[Saved data entries]
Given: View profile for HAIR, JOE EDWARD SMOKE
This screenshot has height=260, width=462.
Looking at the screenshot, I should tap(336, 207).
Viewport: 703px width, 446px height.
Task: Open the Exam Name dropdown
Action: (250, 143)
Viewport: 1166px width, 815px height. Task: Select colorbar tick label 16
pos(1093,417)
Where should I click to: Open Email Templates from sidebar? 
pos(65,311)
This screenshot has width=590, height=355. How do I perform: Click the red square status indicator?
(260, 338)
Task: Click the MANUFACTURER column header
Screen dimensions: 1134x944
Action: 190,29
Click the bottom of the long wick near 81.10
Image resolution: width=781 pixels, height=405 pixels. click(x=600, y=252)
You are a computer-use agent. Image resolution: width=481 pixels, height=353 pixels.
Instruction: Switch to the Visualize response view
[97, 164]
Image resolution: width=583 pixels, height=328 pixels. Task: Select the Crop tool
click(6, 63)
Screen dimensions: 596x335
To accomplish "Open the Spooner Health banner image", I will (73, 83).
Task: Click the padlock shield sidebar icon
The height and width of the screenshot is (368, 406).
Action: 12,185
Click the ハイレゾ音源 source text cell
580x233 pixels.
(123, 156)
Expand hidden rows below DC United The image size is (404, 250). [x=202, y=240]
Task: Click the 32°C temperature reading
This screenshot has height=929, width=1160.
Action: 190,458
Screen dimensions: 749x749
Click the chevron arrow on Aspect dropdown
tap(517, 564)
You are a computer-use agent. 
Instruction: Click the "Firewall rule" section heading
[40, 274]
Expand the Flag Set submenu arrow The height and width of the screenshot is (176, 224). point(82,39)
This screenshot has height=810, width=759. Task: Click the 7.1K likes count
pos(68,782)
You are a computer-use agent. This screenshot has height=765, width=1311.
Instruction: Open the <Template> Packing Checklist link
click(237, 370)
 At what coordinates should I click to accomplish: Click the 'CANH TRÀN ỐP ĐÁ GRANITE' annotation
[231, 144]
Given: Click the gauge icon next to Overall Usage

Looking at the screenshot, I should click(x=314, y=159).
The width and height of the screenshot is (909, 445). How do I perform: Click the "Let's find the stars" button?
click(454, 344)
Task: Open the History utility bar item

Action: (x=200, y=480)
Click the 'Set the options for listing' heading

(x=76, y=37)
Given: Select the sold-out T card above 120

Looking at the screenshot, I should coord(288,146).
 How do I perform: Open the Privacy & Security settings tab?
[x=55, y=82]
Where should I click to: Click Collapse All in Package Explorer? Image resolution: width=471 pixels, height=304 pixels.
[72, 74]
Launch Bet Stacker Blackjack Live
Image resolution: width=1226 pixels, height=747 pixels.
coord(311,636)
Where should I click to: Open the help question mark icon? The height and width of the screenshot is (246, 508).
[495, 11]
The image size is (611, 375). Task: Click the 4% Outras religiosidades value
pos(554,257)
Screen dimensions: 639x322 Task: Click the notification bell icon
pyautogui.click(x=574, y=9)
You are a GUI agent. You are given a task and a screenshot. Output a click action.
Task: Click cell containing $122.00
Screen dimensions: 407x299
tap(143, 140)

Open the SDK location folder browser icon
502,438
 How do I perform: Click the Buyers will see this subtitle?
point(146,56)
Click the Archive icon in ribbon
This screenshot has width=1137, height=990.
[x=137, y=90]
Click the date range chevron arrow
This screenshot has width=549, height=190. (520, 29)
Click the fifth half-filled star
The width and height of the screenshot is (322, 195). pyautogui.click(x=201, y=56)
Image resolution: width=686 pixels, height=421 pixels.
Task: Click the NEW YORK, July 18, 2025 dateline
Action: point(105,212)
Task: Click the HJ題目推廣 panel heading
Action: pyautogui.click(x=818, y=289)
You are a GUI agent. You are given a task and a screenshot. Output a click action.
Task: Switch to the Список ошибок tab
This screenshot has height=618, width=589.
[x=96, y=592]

TASK DETAILS:
Set all of the entries down again, exactly as they were given.

ANSWER BOX:
Given: View profile for HAIR, JOE EDWARD SMOKE
This screenshot has height=260, width=462.
Looking at the screenshot, I should tap(336, 207).
Viewport: 703px width, 446px height.
Task: Open the Exam Name dropdown
Action: (250, 143)
Viewport: 1166px width, 815px height. Task: Select colorbar tick label 16
pos(1093,417)
Where should I click to: Open Email Templates from sidebar? 
pos(65,311)
This screenshot has width=590, height=355. How do I perform: Click the red square status indicator?
(260, 338)
Task: Click the MANUFACTURER column header
Screen dimensions: 1134x944
Action: 190,29
Click the bottom of the long wick near 81.10
Image resolution: width=781 pixels, height=405 pixels. click(x=600, y=252)
You are a computer-use agent. Image resolution: width=481 pixels, height=353 pixels.
Instruction: Switch to the Visualize response view
[97, 164]
Image resolution: width=583 pixels, height=328 pixels. Task: Select the Crop tool
click(6, 63)
Screen dimensions: 596x335
To accomplish "Open the Spooner Health banner image", I will (73, 83).
Task: Click the padlock shield sidebar icon
The height and width of the screenshot is (368, 406).
Action: 12,185
Click the ハイレゾ音源 source text cell
580x233 pixels.
(123, 156)
Expand hidden rows below DC United The image size is (404, 250). [x=202, y=240]
Task: Click the 32°C temperature reading
This screenshot has height=929, width=1160.
Action: 190,458
Screen dimensions: 749x749
Click the chevron arrow on Aspect dropdown
tap(517, 564)
You are a computer-use agent. 
Instruction: Click the "Firewall rule" section heading
[40, 274]
Expand the Flag Set submenu arrow The height and width of the screenshot is (176, 224). point(82,39)
This screenshot has height=810, width=759. Task: Click the 7.1K likes count
pos(68,782)
You are a computer-use agent. This screenshot has height=765, width=1311.
Instruction: Open the <Template> Packing Checklist link
click(237, 370)
 At what coordinates should I click to accomplish: Click the 'CANH TRÀN ỐP ĐÁ GRANITE' annotation
[231, 144]
Given: Click the gauge icon next to Overall Usage

Looking at the screenshot, I should click(x=314, y=159).
The width and height of the screenshot is (909, 445). How do I perform: Click the "Let's find the stars" button?
click(454, 344)
Task: Open the History utility bar item

Action: (x=200, y=480)
Click the 'Set the options for listing' heading

(x=76, y=37)
Given: Select the sold-out T card above 120

Looking at the screenshot, I should coord(288,146).
 How do I perform: Open the Privacy & Security settings tab?
[x=55, y=82]
Where should I click to: Click Collapse All in Package Explorer? Image resolution: width=471 pixels, height=304 pixels.
[72, 74]
Launch Bet Stacker Blackjack Live
Image resolution: width=1226 pixels, height=747 pixels.
coord(311,636)
Where should I click to: Open the help question mark icon? The height and width of the screenshot is (246, 508).
[495, 11]
The image size is (611, 375). Task: Click the 4% Outras religiosidades value
pos(554,257)
Screen dimensions: 639x322 Task: Click the notification bell icon
pyautogui.click(x=574, y=9)
You are a GUI agent. You are given a task and a screenshot. Output a click action.
Task: Click cell containing $122.00
Screen dimensions: 407x299
tap(143, 140)

Open the SDK location folder browser icon
502,438
 How do I perform: Click the Buyers will see this subtitle?
point(146,56)
Click the Archive icon in ribbon
This screenshot has width=1137, height=990.
[x=137, y=90]
Click the date range chevron arrow
This screenshot has width=549, height=190. (520, 29)
Click the fifth half-filled star
The width and height of the screenshot is (322, 195). pyautogui.click(x=201, y=56)
Image resolution: width=686 pixels, height=421 pixels.
Task: Click the NEW YORK, July 18, 2025 dateline
Action: point(105,212)
Task: Click the HJ題目推廣 panel heading
Action: pyautogui.click(x=818, y=289)
You are a GUI agent. You are given a task and a screenshot. Output a click action.
Task: Switch to the Список ошибок tab
This screenshot has height=618, width=589.
[x=96, y=592]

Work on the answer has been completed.